The countries in which poliovirus is currently endemic (Pakistan, Nigeria, and Afghanistan) have not deployed such highly sensitive surveillance,4 nor have some currently polio-free European countries that have environmental surveillance capabilities. In most countries, these capabilities are still limited in terms of population coverage and representativeness — they cover the population only partially and do not necessarily prioritize subpopulations according to the risk of polio transmission, which is higher in recently displaced and mobile populations than in more settled ones. Moreover, surveillance in many countries has not been deployed nationally to a truly representative population scale.

Israel's second challenge in addressing the poliovirus situation was deciding whether to use oral polio vaccine (OPV) in a population that had high coverage with inactivated polio vaccine (IPV). From the time the event began, it was understood that since the immunoprotection of children born after 2004 is based solely on high coverage with IPV, a large cohort of children was susceptible, in terms of intestinal immunity, to the silent transmission of wild poliovirus at the time of its initial importation early in 2013 and during the period of its sustained transmission in the summer of 2013.

Nevertheless, rapid implementation of multiple successive rounds of national supplementary OPV immunization activities, which is suggested in the global recommendations for clinical poliomyelitis outbreaks, was considered unjustified, given both Israel's high rate of protective IPV coverage (an average of 95% in recent years, as verified by recent national serologic surveys revealing that 98.2 to 100% of people have protective titers) and the country's sensitive, and now intensified, environmental surveillance. Public health policymakers therefore decided to use bivalent OPV (bOPV) in a single continuous national supplementary immunization activity.

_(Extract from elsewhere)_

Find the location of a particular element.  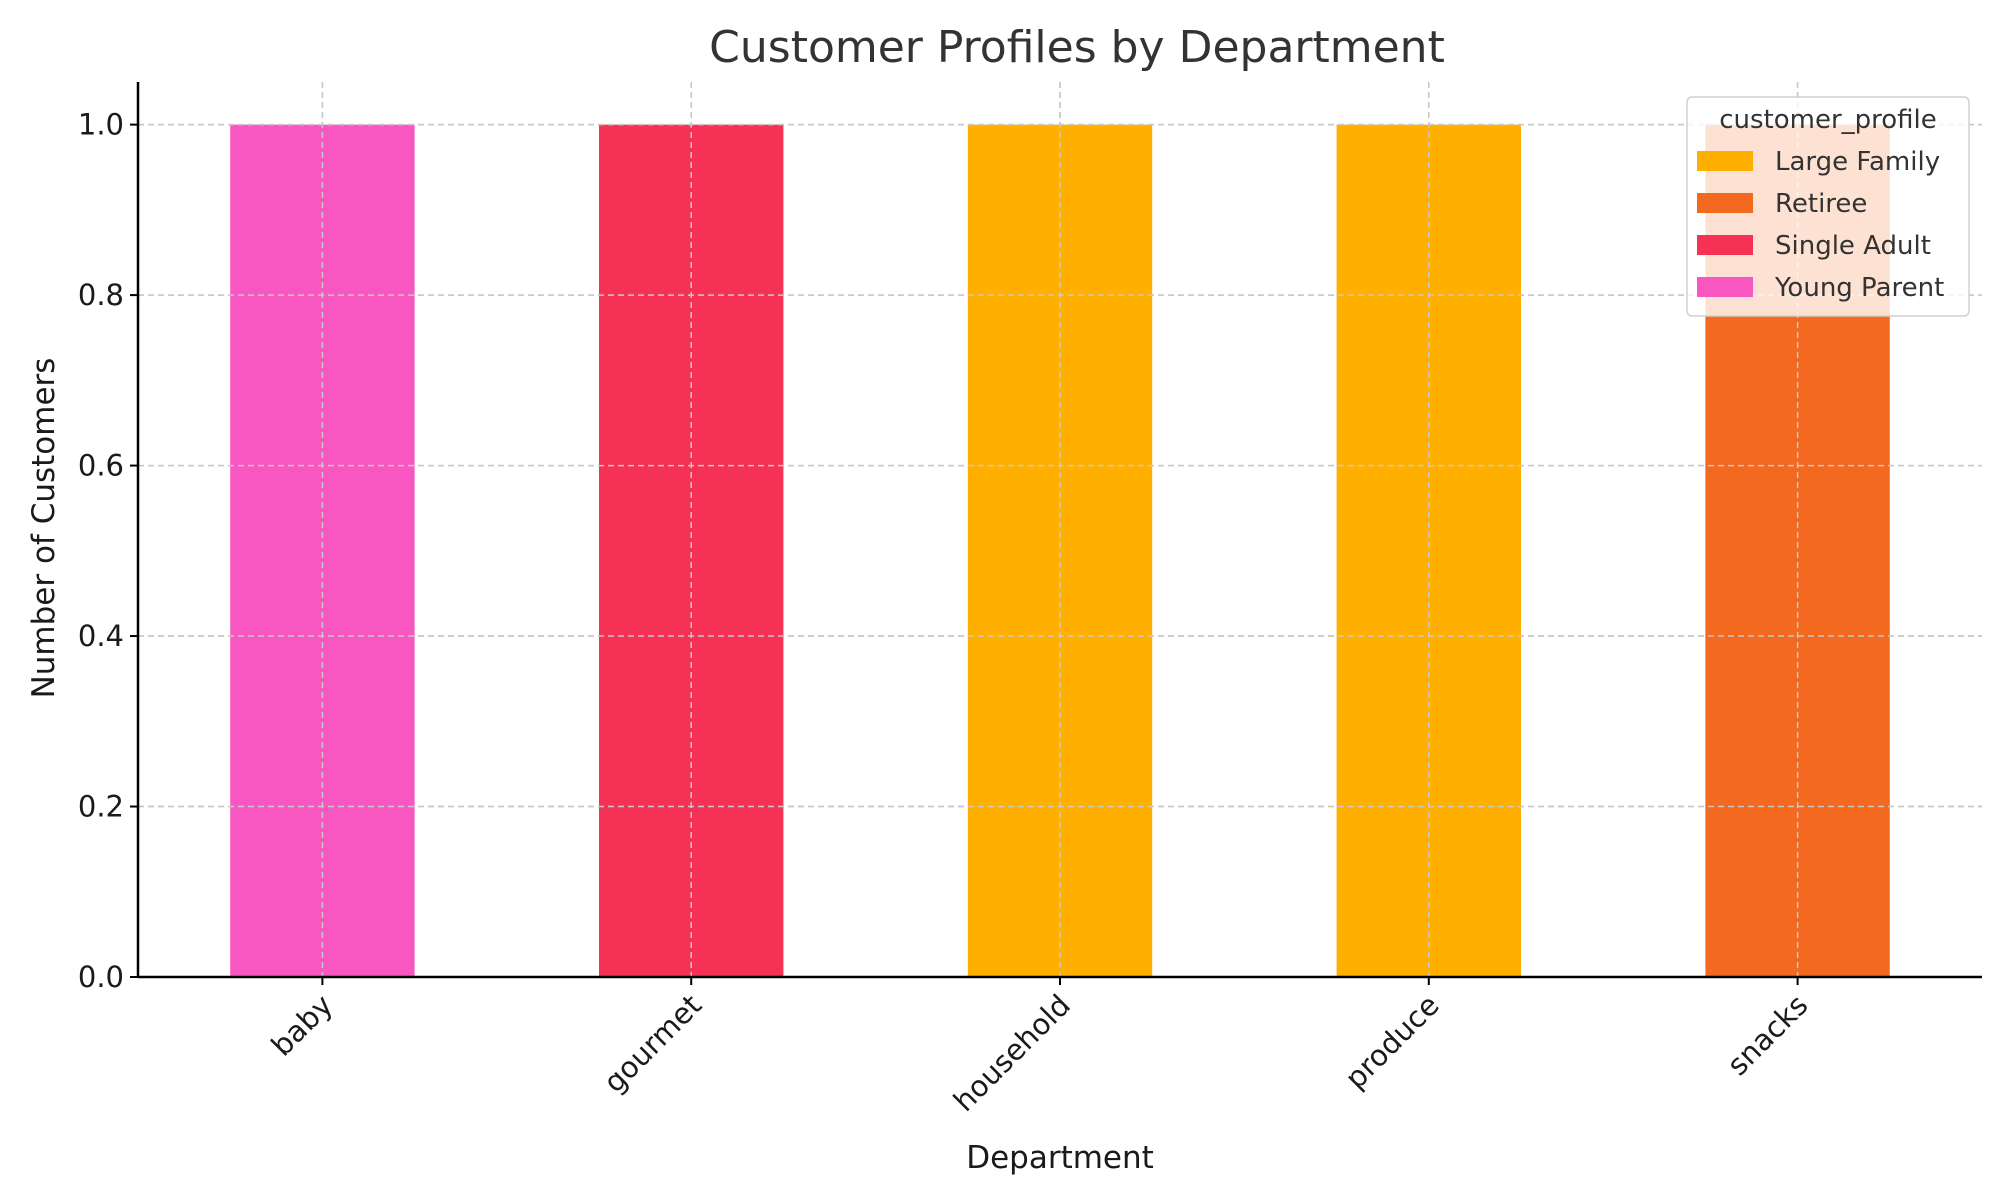

legend-swatch-young-parent is located at coordinates (1725, 287).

Implementation of this public health measure began in August 2013. One dose of bOPV is now recommended for all children in Israel, including migrants, who were born after January 1, 2005, have received at least one dose of IPV in the past, are not currently immunocompromised, and do not live with an immunocompromised person. In the epicenter of wild poliovirus transmission in southern Israel, 90% coverage was achieved soon after implementation began, and by the end of 2013, national bOPV coverage among all vaccine-eligible candidates approached 80%. Since January 1, 2014, all children born after July 1, 2013, are candidates for two supplementary doses of bOPV, at the ages of 6 months and 18 months, in addition to the five-dose IPV routine childhood schedule.1 This sustainable interim policy is expected to continue as long as poliomyelitis cases are detected in the region (for example, in Syria).

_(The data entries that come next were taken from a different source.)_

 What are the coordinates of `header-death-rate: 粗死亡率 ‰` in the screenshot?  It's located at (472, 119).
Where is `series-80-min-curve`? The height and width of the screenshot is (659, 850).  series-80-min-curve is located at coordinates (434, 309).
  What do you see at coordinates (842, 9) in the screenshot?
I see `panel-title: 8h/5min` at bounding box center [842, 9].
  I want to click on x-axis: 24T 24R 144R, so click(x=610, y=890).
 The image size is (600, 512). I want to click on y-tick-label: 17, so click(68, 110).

In designing a vaccination strategy, Israel faced a dilemma: conform to the global guidelines for management of a poliomyelitis outbreak or rely on its advanced environmental surveillance capacity to follow the road not taken. Other countries may also encounter this contemporary and critical challenge of choosing between automatically triggered multidose OPV use and an informed, evidence-based decision-making process; in Israel's case the latter option was made possible by our ultrasensitive early-warning system. We believe that Israel is now even safer for residents and travelers in terms of poliovirus transmission, given the intensified national environmental surveillance, combined with the continuously high routine childhood IPV coverage and the interim bOPV supplementation.

We believe that the reasonable policy that was pursued in response to the detection of wild poliovirus has led to broad professional and political commitment to the public health response, as well as consistent resource allocation for implementing it.1,5 Such national consensus should allow our public health record to remain intact: since 1988, no case of paralytic polio nor any wild-poliovirus–associated disease has been diagnosed in Israel.